Try it: Your output should be the line with "Edit the Współpraca" and all following lines of the data below, through the end, repeated exactly.

(Stored items)
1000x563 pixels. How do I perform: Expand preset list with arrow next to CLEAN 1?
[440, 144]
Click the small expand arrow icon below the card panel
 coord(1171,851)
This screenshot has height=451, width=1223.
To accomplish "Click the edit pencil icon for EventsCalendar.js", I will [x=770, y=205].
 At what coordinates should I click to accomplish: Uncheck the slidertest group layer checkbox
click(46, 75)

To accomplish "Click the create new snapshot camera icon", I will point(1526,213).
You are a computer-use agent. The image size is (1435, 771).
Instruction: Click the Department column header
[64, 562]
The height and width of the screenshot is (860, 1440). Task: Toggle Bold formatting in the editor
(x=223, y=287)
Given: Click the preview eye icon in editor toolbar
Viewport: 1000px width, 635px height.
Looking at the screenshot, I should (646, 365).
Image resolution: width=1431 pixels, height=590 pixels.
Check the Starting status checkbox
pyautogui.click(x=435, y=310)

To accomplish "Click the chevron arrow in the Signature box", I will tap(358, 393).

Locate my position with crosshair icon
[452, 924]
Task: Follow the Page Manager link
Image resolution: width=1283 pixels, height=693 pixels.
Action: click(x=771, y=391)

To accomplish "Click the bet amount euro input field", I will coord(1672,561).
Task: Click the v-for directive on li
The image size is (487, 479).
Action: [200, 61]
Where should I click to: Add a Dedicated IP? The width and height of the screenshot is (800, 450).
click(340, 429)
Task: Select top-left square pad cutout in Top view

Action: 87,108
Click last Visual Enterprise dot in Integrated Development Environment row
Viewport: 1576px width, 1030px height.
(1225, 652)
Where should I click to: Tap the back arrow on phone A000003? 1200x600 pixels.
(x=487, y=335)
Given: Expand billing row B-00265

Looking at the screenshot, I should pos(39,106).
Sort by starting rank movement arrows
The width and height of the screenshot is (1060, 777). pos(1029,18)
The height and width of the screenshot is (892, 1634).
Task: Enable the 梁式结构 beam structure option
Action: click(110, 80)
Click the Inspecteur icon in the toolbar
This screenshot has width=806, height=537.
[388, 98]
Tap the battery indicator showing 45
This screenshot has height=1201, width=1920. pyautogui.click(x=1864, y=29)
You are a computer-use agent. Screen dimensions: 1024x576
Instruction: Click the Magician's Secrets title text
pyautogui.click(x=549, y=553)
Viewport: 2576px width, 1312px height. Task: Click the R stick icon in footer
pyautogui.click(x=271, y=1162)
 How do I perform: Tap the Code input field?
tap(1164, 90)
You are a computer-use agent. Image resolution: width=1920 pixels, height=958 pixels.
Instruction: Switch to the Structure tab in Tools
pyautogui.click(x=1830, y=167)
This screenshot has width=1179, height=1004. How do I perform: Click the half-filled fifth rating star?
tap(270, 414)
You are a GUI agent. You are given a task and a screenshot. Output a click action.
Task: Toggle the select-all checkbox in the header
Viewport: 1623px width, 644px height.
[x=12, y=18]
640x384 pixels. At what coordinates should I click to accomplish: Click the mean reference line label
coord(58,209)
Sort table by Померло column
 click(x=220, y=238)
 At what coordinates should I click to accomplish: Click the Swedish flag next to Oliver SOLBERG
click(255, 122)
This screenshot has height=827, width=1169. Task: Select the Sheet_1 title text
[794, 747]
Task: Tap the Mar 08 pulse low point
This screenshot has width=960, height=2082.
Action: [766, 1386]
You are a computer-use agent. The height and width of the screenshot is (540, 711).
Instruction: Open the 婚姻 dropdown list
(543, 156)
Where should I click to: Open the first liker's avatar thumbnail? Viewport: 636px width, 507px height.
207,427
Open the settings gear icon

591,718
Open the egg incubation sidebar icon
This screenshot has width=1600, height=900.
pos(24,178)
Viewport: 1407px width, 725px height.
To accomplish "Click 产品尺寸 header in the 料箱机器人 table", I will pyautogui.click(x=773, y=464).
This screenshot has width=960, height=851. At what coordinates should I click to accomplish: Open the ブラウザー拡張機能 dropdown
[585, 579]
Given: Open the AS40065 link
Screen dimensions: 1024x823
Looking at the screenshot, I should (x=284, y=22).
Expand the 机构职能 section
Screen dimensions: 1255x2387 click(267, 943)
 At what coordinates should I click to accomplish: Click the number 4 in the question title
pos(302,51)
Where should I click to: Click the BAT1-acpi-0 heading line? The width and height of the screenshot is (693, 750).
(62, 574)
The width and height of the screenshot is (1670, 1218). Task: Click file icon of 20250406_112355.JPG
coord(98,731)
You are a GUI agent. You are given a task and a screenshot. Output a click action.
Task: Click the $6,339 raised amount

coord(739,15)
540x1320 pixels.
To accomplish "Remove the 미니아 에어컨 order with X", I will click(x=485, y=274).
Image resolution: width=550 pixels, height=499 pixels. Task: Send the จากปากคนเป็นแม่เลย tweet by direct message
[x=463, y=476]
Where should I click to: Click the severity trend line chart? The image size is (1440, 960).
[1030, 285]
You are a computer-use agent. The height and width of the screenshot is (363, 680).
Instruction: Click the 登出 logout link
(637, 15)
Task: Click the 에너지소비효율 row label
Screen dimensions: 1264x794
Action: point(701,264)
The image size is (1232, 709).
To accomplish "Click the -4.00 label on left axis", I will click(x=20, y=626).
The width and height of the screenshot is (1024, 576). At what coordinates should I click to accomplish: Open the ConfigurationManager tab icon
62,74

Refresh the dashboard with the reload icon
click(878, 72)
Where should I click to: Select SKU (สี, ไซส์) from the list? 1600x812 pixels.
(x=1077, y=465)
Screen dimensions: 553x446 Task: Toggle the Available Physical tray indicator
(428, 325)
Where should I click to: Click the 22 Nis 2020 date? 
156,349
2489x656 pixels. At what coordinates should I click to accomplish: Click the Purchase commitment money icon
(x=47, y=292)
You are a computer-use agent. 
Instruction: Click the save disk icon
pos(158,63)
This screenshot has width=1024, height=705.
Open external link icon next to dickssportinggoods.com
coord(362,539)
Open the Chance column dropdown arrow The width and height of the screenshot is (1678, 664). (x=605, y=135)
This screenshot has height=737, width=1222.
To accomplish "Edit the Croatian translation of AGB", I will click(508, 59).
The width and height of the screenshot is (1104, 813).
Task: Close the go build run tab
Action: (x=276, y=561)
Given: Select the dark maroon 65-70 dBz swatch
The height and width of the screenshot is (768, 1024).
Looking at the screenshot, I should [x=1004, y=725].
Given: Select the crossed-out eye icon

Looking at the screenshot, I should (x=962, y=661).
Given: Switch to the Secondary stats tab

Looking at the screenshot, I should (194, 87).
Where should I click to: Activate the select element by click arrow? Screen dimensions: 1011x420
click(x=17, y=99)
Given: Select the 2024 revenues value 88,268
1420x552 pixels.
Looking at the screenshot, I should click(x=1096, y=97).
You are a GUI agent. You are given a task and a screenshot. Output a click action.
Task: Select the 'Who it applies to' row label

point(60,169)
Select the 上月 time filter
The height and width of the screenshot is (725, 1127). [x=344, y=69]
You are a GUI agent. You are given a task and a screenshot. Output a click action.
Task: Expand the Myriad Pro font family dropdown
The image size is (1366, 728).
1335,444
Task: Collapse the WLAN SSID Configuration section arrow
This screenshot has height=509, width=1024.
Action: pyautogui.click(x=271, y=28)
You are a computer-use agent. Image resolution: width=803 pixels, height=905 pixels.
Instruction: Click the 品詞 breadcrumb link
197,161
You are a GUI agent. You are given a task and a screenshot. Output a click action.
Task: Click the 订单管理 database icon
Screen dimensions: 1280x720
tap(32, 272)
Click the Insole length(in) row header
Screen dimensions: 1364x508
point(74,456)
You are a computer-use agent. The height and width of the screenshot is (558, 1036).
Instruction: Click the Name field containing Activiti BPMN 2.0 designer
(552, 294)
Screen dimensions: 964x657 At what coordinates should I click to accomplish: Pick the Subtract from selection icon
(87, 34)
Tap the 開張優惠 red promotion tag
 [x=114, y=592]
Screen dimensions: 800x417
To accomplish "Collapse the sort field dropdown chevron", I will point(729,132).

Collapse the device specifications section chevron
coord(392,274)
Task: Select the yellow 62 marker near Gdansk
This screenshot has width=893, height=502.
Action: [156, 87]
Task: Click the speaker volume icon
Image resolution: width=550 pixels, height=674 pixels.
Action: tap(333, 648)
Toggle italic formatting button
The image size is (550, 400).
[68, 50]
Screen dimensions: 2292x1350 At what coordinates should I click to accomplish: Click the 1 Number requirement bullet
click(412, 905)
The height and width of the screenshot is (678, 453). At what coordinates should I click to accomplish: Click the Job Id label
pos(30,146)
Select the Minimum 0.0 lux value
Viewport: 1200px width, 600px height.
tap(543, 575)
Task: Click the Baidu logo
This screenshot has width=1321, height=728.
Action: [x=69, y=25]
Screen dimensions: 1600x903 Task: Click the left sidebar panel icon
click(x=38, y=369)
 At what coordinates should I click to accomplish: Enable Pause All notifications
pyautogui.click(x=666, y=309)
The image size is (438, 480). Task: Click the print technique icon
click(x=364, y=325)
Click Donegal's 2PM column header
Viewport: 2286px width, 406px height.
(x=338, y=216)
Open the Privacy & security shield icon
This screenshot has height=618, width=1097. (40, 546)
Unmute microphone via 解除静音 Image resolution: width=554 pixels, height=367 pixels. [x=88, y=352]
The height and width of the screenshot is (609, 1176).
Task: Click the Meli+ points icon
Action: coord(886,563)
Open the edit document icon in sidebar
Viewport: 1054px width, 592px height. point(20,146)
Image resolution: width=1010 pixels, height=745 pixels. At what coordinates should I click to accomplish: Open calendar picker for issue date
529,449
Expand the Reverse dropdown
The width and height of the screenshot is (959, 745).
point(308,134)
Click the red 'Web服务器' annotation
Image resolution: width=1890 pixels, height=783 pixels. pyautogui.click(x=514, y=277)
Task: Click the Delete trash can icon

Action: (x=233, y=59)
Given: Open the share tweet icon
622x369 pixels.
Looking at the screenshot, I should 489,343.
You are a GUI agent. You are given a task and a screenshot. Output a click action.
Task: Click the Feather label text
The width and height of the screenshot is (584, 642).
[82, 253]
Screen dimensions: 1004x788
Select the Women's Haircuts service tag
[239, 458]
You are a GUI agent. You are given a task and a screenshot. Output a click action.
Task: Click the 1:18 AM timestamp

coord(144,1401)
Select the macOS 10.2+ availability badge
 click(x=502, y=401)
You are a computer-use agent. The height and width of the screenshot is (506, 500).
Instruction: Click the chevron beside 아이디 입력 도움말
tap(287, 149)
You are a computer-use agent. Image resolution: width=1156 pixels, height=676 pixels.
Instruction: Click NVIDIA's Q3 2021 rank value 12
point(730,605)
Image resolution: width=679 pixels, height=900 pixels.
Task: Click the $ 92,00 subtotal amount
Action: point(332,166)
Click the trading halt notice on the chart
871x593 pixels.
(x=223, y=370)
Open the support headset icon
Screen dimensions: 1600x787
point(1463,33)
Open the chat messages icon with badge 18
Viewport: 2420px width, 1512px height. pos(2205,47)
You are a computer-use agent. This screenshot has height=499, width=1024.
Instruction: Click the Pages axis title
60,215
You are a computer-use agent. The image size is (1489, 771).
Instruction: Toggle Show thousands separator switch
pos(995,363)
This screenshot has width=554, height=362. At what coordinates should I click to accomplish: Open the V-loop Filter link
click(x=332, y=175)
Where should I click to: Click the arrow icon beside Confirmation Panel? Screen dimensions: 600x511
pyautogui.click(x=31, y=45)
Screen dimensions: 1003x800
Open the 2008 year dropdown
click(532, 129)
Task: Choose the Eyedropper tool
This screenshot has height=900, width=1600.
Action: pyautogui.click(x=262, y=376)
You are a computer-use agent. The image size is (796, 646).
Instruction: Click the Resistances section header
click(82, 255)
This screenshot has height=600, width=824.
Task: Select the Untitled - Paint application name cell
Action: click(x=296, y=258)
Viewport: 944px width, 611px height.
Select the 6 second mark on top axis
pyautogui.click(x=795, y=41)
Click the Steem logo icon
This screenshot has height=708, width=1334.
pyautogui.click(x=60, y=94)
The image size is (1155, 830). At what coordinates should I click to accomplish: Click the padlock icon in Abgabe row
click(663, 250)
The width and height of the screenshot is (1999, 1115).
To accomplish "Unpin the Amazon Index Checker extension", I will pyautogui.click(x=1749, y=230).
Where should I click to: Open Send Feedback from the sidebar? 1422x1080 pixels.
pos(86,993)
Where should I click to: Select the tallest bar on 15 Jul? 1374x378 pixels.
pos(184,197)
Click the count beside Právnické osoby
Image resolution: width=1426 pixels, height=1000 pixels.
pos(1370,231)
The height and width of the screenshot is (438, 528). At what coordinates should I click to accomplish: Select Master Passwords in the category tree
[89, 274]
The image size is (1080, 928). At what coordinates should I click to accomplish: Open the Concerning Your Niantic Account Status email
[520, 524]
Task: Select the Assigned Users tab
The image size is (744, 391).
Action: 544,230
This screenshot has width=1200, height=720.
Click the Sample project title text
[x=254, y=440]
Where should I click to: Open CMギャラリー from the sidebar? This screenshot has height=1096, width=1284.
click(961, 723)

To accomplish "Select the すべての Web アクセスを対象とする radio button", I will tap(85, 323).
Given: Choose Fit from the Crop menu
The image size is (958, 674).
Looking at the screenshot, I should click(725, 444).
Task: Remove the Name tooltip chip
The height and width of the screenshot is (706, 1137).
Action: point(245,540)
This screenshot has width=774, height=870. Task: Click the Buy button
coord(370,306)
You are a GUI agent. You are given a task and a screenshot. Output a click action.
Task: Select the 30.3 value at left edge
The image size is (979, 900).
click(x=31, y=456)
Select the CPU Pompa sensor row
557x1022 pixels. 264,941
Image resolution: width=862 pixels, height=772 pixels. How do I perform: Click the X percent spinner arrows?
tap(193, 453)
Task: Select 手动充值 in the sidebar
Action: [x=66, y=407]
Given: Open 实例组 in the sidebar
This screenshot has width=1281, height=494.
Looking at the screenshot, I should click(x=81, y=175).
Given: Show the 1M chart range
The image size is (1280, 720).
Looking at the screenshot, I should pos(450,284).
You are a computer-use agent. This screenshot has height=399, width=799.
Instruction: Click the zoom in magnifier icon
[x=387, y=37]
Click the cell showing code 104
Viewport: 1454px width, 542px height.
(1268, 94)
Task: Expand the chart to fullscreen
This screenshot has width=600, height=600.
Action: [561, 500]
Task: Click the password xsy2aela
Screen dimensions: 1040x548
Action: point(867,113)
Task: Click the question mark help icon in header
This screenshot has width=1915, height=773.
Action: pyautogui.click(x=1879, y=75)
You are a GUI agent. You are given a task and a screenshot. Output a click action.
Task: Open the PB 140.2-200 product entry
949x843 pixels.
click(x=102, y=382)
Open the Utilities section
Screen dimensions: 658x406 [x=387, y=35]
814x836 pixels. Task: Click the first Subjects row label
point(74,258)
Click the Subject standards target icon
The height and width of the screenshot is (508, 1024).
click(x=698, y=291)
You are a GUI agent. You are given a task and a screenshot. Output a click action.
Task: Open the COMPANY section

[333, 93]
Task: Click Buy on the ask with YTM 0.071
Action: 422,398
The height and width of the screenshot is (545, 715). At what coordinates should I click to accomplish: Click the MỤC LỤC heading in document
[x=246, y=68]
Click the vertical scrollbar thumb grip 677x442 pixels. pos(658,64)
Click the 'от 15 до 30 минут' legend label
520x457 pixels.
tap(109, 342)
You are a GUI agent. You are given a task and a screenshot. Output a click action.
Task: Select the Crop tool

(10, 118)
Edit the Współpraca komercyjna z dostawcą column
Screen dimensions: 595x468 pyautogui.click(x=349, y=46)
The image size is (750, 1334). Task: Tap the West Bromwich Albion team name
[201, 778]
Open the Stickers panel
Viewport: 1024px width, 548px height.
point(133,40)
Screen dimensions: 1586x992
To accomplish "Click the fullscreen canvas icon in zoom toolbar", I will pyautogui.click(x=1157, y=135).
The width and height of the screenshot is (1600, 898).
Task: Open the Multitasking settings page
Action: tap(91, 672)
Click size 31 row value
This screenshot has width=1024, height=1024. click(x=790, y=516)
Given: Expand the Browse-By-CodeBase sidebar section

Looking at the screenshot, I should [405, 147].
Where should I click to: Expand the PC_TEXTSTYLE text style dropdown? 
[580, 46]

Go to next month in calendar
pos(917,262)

Written response:
Edit the Współpraca komercyjna z dostawcą column
Screen dimensions: 595x468 pyautogui.click(x=349, y=46)
The image size is (750, 1334). Task: Tap the West Bromwich Albion team name
[201, 778]
Open the Stickers panel
Viewport: 1024px width, 548px height.
point(133,40)
Screen dimensions: 1586x992
To accomplish "Click the fullscreen canvas icon in zoom toolbar", I will pyautogui.click(x=1157, y=135).
The width and height of the screenshot is (1600, 898).
Task: Open the Multitasking settings page
Action: tap(91, 672)
Click size 31 row value
This screenshot has width=1024, height=1024. click(x=790, y=516)
Given: Expand the Browse-By-CodeBase sidebar section

Looking at the screenshot, I should [405, 147].
Where should I click to: Expand the PC_TEXTSTYLE text style dropdown? 
[580, 46]

Go to next month in calendar
pos(917,262)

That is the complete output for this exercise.